### TASK SET:
1. Reproduce the passage of the Smarandache pronunciation thread from "## OldAvatar" up to and including "it is Smărăndache.".
2. Translate this sentence from the Smarandache pronunciation thread into Spanish: "The name has the Romanised Greek suffix "-aki"."

### GIVEN TEXT:
# Smarandache



## Jernets

Hi... 

I don't know how to say this last name, help me please...

Smarandache

Thanks.


----------



## TimLA

Put the name in this website and you can hear it.

Sma RAN da kay


----------



## Paulfromitaly

Jernets said:


> Hi...
> 
> I don't know how to say this last name, help me please...
> 
> Smarandache
> 
> Thanks.



I've never heard it: are you sure it's Italian?


----------



## TimLA

VERY interesting.
I didn't think about it, but I bet it's referring to Florentin Smarandache - a Romanian.

Romanian...that other, hidden, Latin language!!


----------



## Jernets

I'm sorry TimLA & Paulfromitaly.

I found it an Italian paper, I thought that he was some Italian personage.

... and is correct, He is Romanian.

Thank you very much.


----------



## OldAvatar

TimLA said:


> VERY interesting.
> I didn't think about it, but I bet it's referring to Florentin Smarandache - a Romanian.
> 
> Romanian...that other, hidden, Latin language!!



It is Romanian. The name has the Romanised Greek suffix "-aki". You pronounce it something like Smarandake, or Smuhruhndake if it is Smărăndache.


----------



## Jernets

Thank you very much OldAvatar


----------

### DATA PROVIDED:
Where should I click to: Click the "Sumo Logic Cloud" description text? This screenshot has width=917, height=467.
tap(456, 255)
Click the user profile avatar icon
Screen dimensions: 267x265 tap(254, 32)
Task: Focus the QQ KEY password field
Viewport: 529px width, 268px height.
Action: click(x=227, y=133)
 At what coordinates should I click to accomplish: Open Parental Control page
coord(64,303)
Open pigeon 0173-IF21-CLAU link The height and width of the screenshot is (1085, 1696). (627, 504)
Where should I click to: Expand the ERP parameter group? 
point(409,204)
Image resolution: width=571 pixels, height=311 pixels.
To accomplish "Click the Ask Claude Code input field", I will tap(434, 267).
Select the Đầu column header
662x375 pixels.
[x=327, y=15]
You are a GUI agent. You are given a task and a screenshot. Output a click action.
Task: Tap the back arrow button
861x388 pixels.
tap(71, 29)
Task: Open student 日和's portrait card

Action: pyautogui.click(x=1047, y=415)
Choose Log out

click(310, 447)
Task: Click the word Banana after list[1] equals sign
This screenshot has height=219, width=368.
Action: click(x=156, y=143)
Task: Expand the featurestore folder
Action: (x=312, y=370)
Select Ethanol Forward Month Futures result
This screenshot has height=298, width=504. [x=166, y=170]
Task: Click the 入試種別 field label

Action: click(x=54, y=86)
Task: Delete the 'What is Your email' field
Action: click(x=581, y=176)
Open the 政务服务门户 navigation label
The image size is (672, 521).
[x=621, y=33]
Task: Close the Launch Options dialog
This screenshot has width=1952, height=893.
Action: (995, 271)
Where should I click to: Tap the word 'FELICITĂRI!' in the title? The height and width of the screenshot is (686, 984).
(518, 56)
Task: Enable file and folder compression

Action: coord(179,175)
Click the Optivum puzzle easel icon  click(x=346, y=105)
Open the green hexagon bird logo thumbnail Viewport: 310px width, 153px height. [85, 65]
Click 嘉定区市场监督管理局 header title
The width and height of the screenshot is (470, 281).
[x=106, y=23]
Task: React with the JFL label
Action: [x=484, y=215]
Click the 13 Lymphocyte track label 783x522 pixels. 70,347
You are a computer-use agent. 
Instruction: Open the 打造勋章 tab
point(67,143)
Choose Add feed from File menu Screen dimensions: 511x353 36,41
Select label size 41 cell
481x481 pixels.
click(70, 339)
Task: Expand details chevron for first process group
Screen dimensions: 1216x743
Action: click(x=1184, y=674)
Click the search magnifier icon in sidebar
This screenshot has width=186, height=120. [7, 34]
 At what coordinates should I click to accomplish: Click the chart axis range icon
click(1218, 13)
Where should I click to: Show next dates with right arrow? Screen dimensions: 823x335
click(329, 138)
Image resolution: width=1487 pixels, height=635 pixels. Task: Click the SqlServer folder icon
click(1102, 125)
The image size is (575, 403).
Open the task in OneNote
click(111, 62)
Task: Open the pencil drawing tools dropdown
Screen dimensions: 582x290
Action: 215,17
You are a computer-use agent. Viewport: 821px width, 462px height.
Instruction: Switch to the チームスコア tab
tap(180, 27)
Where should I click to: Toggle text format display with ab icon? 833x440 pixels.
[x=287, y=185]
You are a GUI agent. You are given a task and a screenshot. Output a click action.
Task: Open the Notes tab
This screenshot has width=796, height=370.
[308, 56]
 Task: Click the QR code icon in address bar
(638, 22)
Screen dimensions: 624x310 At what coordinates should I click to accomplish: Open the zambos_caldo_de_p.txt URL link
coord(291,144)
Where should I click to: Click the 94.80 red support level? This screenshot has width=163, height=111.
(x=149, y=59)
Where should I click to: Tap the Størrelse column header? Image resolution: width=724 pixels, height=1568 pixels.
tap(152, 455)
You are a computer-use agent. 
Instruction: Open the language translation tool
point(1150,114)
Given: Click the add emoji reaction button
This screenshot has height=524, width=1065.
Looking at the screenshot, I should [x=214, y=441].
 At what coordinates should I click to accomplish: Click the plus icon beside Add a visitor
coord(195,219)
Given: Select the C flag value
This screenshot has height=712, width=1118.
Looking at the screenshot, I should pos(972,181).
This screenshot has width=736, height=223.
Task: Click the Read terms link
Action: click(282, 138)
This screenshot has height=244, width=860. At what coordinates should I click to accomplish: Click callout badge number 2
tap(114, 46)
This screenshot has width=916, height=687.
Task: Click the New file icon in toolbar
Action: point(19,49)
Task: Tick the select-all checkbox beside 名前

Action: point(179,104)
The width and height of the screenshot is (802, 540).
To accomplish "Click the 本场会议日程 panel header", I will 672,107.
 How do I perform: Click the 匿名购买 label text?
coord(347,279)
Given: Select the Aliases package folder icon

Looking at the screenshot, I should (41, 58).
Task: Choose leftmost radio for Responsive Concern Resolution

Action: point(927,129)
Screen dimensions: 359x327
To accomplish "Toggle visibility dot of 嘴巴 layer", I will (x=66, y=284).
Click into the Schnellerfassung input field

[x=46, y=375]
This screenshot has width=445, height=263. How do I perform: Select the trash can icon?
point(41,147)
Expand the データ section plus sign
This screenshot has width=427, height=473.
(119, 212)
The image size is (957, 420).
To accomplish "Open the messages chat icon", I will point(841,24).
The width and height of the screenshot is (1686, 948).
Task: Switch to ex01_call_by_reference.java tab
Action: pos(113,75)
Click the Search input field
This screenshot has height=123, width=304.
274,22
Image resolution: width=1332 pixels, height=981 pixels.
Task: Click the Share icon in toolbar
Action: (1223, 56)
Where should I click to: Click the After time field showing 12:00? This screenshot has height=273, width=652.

### SOLUTIONS TO EACH TASK:
1.
## OldAvatar

TimLA said:


> VERY interesting.
> I didn't think about it, but I bet it's referring to Florentin Smarandache - a Romanian.
> 
> Romanian...that other, hidden, Latin language!!



It is Romanian. The name has the Romanised Greek suffix "-aki". You pronounce it something like Smarandake, or Smuhruhndake if it is Smărăndache.

2. El nombre tiene el sufijo griego romanizado "-aki".